Exercise objective:
The answer must consist of every line below that contains the word "info".
START Data for this exercise
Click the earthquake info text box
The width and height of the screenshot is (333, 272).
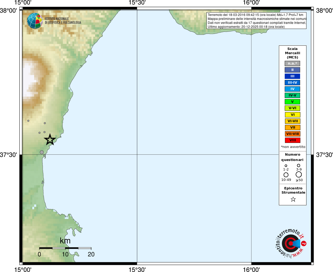pyautogui.click(x=256, y=21)
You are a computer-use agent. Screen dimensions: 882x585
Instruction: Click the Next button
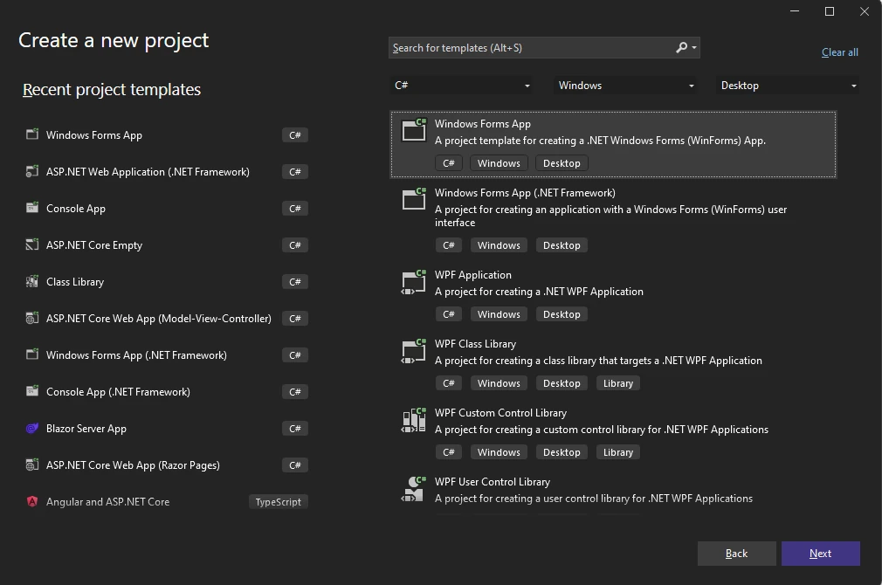pyautogui.click(x=820, y=553)

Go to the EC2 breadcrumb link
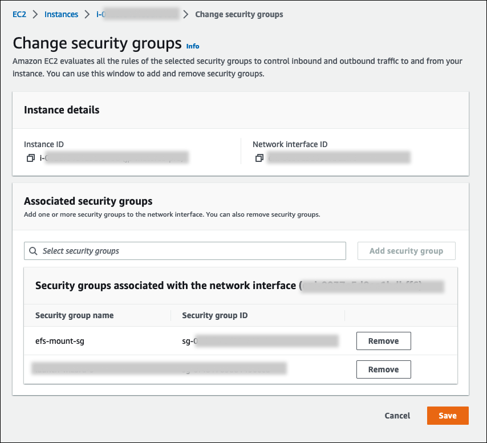20,14
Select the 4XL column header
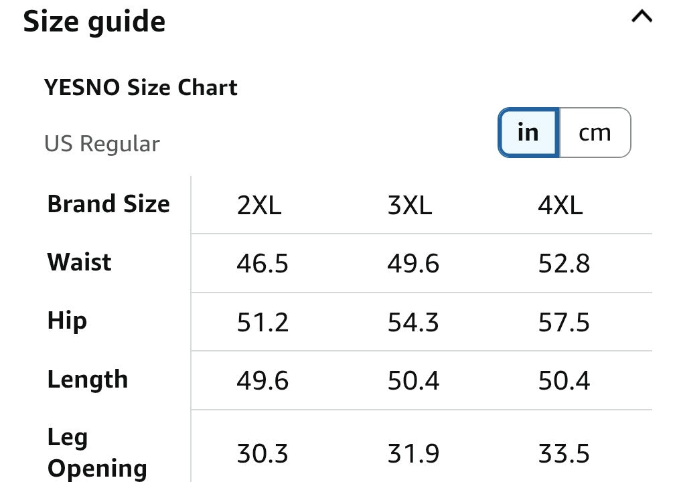The image size is (675, 482). coord(560,206)
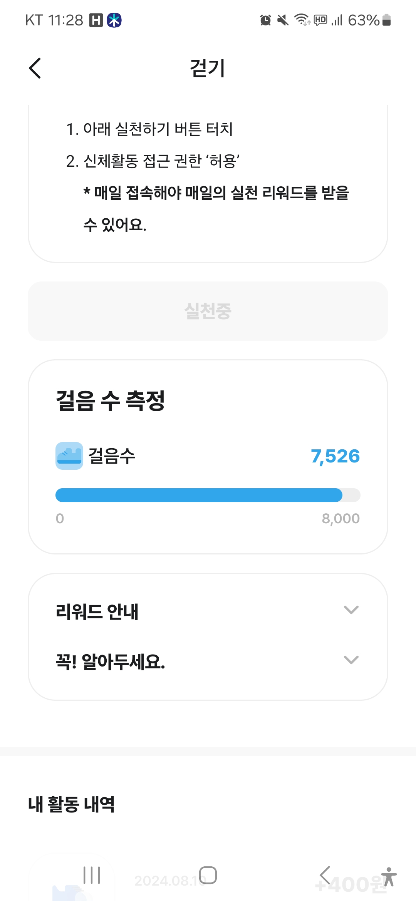Viewport: 416px width, 901px height.
Task: Tap the muted sound status icon
Action: click(x=283, y=20)
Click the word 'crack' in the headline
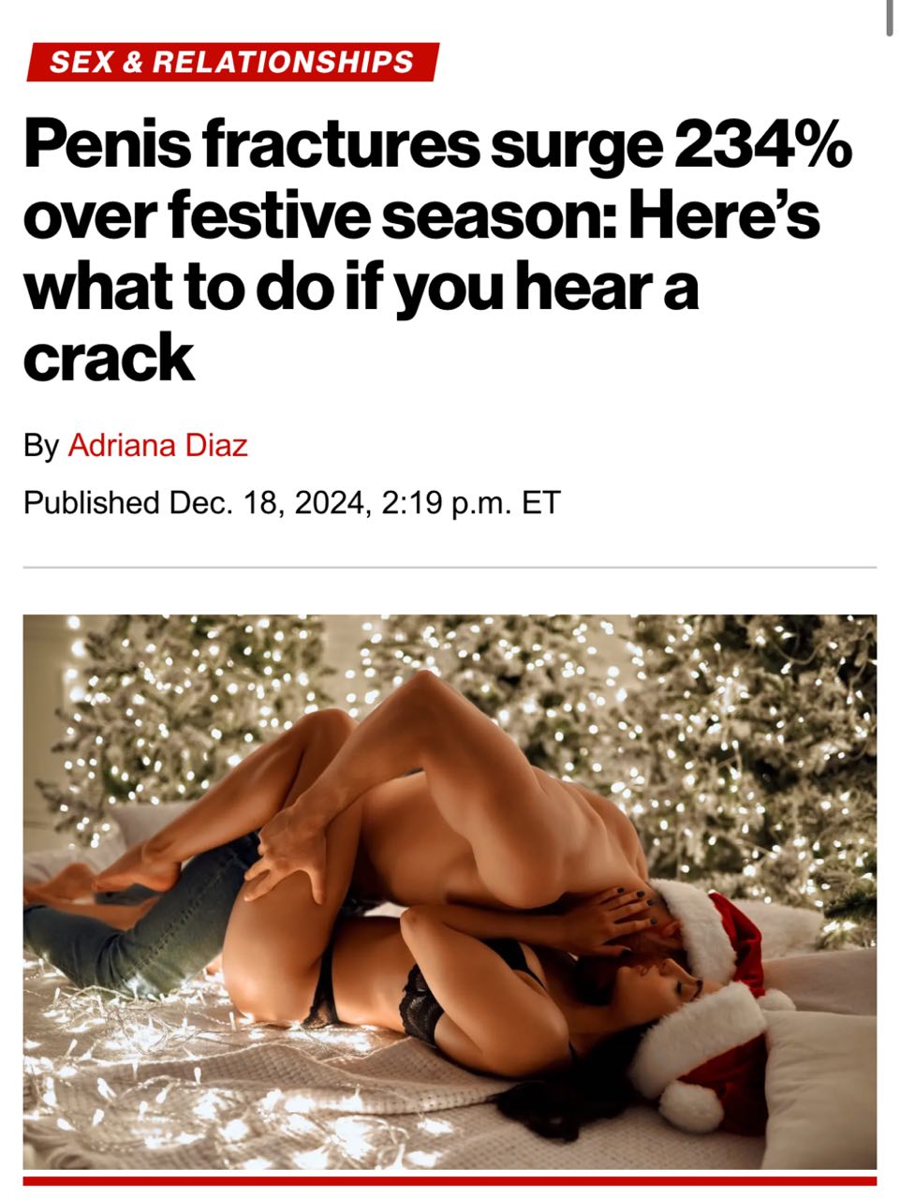 pyautogui.click(x=108, y=357)
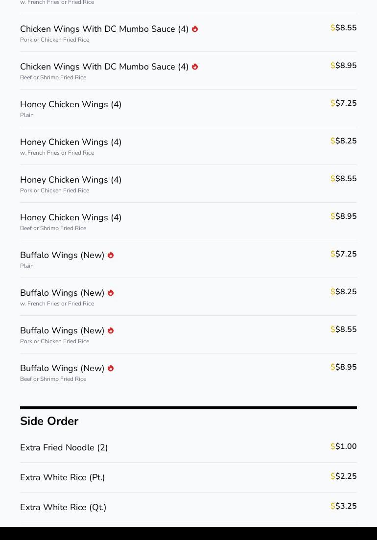The height and width of the screenshot is (540, 377).
Task: Click the spicy flame icon on plain Buffalo Wings
Action: coord(111,255)
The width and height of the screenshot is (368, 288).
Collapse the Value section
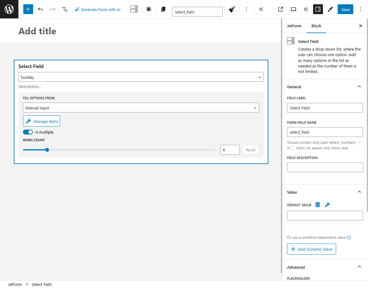click(359, 192)
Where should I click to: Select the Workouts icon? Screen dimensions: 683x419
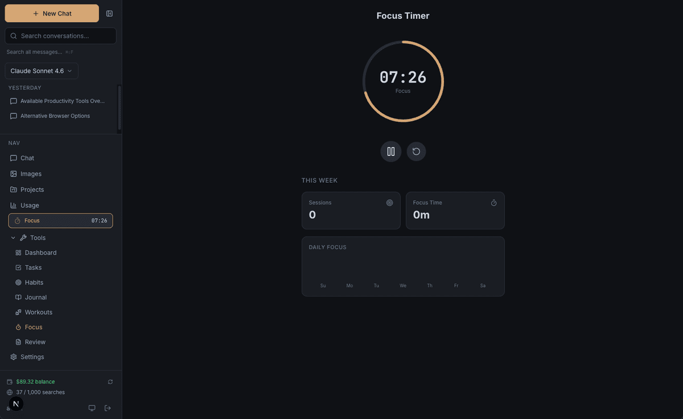[x=19, y=312]
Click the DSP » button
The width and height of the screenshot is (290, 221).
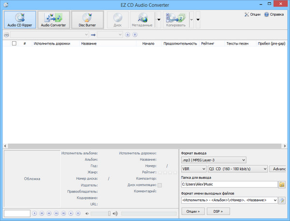218,211
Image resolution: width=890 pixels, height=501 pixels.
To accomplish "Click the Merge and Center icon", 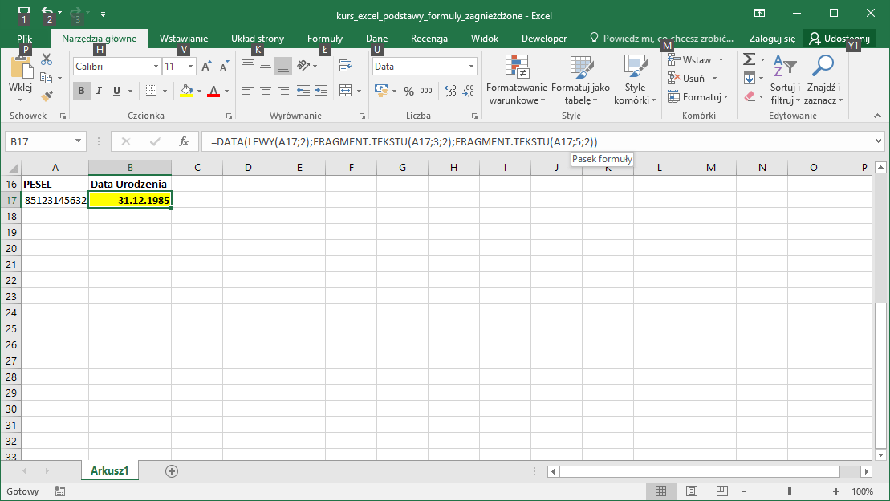I will 345,90.
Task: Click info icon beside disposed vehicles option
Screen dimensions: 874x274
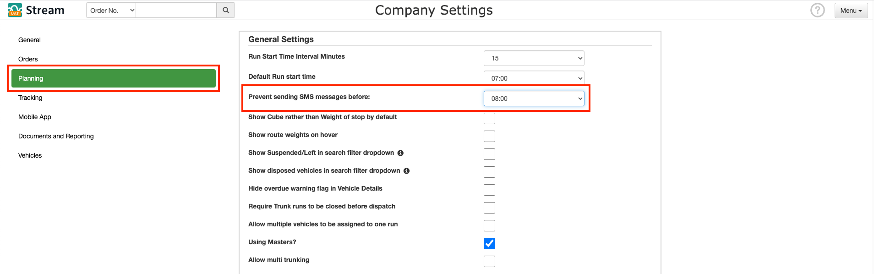Action: click(406, 171)
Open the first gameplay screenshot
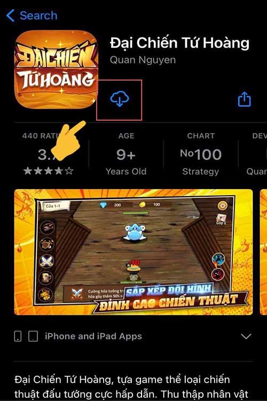This screenshot has height=401, width=267. coord(133,252)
END Data for this exercise
Result:
Click the earthquake info text box
Task: Click info icon beside disposed vehicles option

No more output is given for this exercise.